- [DATA SUPPLIED]:

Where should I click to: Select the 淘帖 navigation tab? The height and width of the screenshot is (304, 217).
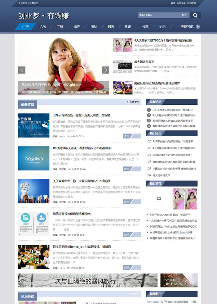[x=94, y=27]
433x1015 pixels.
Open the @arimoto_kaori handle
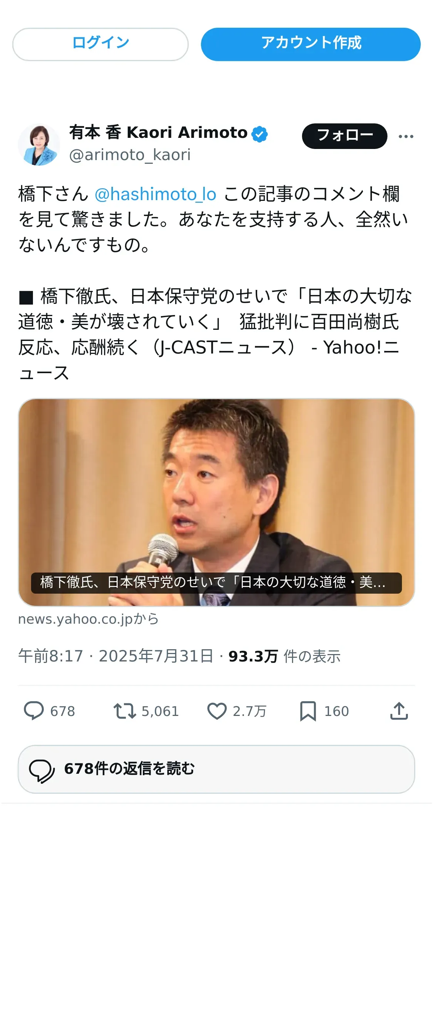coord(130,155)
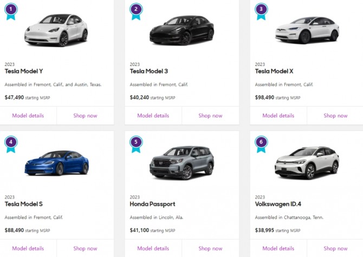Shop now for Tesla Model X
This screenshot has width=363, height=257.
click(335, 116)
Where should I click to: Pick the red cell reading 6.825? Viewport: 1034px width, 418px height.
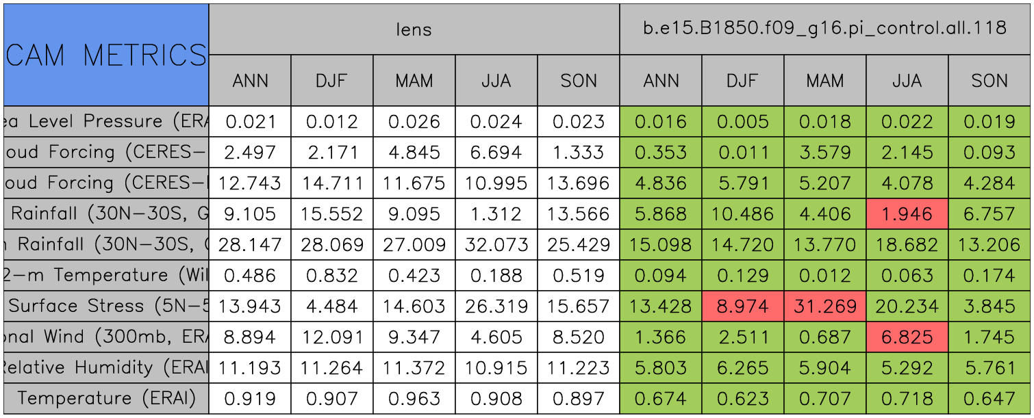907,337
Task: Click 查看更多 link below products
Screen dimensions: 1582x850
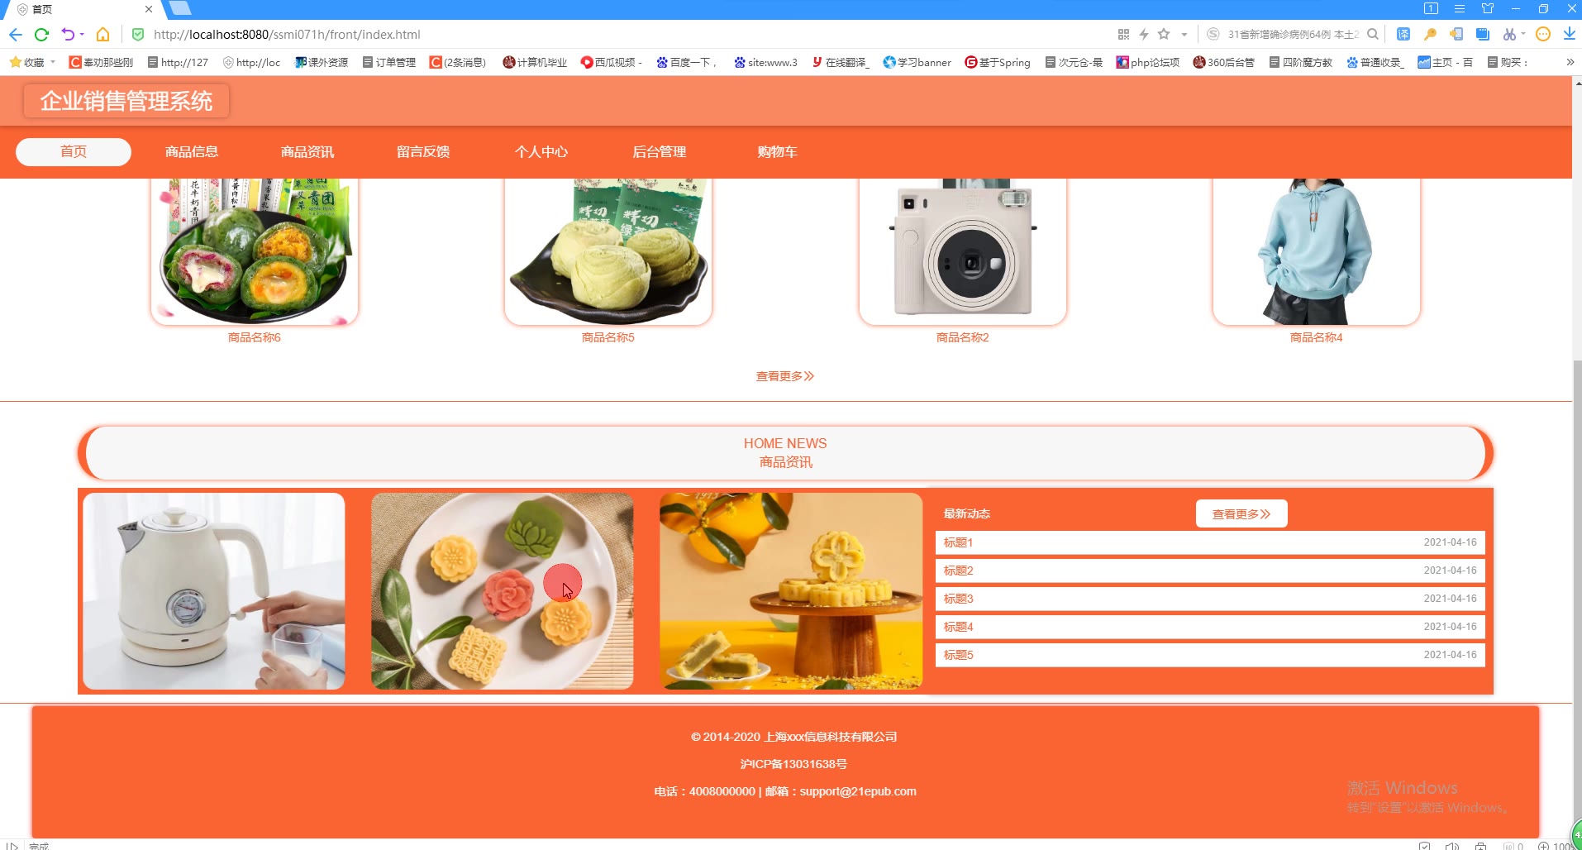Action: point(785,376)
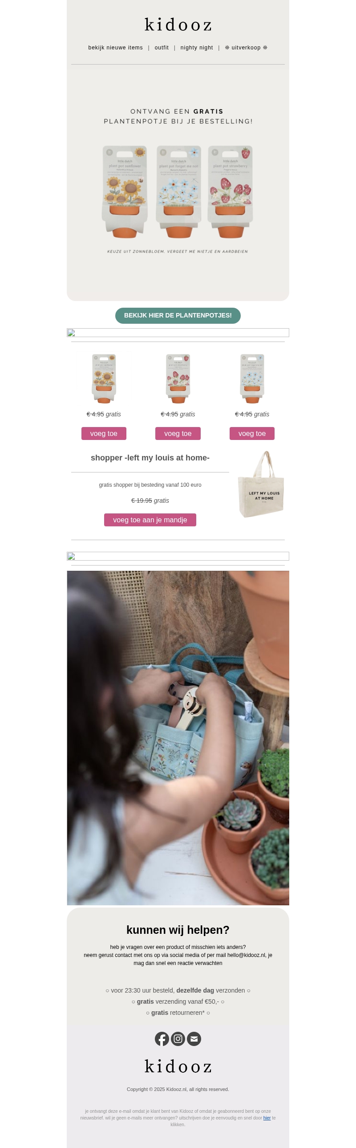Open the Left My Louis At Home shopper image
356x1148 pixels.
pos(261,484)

- [TO DO]: Copy all of the material above line for line, without changing a word, and leave out the pictures.

- [COMPLETE ANSWER]:
Where should I click to: Select the 淘帖 navigation tab? The height and width of the screenshot is (304, 217).
[x=94, y=27]
433x1015 pixels.
Open the @arimoto_kaori handle
coord(130,155)
Shop now for Tesla Model X
This screenshot has width=363, height=257.
click(335, 116)
Where should I click to: Pick the red cell reading 6.825? Viewport: 1034px width, 418px height.
907,337
Task: Click 查看更多 link below products
Screen dimensions: 1582x850
Action: point(785,376)
Open the Left My Louis At Home shopper image
356x1148 pixels.
pos(261,484)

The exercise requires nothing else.